良い男と一緒になるのだろう、Rからすれば突然彼女の人生に登場した僕は数いる男の中のただの一人だった。不埒で節操のない、イカレタ先輩だった。そう思うとみていられなくなった。

Rと出会った瞬間から連絡を取り一緒に飲み遊び丁寧に紡いだものがあったなら、僕はこんなところで溺れていないで済んでいたのだろうか。

二度吐いてチャッキーの店に帰ってこれた。リョウヘイと声を掛けるチャッキーを無視してトイレに駆け込んだ。三回目吐いた時にはもう胃の中には何もなかった、胃液すら出ない。胃が上下に大きく動いて痙攣しているだけだった。口の中では歯が溶けざらつく上、臭い。洗面台で口を何回も濯いだ。

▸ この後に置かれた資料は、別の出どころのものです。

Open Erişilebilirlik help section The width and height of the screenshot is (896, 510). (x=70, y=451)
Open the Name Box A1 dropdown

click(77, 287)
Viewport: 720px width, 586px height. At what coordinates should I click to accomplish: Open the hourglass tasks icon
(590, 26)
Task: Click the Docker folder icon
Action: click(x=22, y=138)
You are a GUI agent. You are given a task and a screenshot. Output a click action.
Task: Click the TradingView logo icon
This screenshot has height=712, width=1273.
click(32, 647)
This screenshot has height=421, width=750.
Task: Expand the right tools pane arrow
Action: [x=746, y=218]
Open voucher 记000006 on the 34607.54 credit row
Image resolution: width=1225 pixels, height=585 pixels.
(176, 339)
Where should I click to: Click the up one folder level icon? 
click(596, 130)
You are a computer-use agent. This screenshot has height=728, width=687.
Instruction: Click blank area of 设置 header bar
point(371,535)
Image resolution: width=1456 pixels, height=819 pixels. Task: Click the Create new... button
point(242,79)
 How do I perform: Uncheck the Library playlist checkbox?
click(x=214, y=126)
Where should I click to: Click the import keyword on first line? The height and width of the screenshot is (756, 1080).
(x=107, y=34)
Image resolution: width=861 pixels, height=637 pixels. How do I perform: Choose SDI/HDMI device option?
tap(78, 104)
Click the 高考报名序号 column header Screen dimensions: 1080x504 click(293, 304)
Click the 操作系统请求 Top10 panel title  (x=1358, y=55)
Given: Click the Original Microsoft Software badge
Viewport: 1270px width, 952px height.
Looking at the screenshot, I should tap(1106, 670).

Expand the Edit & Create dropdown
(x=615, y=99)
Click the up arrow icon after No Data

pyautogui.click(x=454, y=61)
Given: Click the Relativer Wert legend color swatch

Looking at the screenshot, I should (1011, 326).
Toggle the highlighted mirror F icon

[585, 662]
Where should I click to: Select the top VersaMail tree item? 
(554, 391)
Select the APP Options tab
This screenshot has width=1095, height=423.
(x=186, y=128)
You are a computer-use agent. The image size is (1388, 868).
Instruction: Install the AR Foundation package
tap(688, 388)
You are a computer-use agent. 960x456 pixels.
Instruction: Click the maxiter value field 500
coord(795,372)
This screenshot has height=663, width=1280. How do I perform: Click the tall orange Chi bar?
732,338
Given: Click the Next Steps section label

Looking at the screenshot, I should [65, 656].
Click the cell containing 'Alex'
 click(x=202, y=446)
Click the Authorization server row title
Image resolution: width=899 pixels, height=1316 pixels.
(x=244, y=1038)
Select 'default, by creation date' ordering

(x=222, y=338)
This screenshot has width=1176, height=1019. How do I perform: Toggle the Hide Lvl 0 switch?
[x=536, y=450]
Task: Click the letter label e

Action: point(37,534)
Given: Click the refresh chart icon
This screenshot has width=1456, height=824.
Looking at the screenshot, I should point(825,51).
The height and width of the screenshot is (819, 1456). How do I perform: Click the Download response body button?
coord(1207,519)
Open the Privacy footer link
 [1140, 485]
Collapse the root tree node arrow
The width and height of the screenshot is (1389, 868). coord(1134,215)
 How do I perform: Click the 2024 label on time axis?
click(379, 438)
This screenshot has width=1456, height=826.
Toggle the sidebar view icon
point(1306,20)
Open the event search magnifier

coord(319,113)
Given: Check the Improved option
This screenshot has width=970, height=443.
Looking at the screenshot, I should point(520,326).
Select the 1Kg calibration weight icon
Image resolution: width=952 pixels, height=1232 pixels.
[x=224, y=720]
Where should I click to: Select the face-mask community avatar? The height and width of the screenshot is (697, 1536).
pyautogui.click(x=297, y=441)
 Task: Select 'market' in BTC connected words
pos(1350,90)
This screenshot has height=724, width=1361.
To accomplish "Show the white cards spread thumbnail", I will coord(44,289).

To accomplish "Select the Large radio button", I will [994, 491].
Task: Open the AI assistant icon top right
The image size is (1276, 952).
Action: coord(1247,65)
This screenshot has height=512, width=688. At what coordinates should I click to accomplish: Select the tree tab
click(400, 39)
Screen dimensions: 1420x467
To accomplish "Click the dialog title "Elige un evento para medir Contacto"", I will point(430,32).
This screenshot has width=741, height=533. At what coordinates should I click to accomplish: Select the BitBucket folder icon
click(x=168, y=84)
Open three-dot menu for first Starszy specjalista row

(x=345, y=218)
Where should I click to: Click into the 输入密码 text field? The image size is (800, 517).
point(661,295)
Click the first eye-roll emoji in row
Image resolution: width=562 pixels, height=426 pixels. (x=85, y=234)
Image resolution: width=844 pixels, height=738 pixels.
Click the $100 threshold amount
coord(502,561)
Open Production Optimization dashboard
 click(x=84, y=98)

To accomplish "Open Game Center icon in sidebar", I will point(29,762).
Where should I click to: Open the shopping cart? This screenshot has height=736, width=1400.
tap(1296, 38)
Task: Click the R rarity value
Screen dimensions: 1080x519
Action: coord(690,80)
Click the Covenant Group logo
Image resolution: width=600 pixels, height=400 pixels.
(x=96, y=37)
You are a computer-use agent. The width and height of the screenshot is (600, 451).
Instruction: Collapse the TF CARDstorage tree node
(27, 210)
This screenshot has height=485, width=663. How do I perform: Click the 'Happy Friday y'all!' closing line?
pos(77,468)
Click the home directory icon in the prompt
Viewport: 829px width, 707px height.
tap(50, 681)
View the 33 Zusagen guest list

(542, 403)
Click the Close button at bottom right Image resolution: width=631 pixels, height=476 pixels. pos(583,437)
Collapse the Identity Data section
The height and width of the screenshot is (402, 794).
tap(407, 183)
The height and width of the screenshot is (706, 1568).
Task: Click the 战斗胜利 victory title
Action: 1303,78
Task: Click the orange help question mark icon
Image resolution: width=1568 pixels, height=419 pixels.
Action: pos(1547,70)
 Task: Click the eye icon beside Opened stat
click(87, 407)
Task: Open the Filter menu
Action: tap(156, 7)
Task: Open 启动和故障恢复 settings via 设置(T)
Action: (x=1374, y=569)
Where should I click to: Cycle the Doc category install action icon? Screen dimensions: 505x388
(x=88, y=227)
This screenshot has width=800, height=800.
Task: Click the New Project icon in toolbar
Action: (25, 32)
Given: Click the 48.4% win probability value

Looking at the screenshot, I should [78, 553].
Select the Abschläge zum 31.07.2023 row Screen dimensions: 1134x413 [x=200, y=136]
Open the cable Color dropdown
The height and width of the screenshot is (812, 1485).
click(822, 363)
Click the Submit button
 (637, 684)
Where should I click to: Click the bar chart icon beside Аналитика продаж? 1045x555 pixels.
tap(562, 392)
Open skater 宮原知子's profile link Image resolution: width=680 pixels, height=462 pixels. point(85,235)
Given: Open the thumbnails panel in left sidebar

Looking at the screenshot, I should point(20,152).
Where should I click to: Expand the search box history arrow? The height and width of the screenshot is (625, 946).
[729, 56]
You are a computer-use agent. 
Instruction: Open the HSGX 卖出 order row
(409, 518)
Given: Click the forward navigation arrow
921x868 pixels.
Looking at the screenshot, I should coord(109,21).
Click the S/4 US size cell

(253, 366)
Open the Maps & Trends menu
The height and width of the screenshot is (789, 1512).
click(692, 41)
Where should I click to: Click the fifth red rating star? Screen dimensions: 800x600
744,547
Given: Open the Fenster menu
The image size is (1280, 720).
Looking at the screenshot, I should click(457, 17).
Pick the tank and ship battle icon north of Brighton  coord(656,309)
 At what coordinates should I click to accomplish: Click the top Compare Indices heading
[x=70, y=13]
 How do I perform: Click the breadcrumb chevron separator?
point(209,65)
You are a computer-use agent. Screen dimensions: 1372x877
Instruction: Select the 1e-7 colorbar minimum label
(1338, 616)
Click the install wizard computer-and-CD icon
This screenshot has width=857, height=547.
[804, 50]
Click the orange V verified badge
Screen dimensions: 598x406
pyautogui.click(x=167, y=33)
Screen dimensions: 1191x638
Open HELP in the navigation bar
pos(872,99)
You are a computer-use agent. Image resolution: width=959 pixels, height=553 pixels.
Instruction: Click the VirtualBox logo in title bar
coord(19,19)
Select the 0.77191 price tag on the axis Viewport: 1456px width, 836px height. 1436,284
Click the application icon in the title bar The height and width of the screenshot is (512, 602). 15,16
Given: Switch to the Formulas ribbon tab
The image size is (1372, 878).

鏡があった。顔を見ると死に化粧のように真っ青だった。

カウンターに座るとチャッキーに心配された。僕はチャッキーに食うものがあるか聞いた。胃はおかしくなっていたが、腹はすいていた。チャッキーはまかないで豚汁を作っているらしく、僕もよばれることにした。店にトラはいなかった。
「さっきまでいたんだけどね」とチャッキーは言った。

閉店は近かった。舞も自衛隊好きの男もいなかった。代わりにカウンターに一人、男がいただけだった。くたびれた白のシャツに黒い綿のジャケットを羽織った四十ぐらいの紳士だった。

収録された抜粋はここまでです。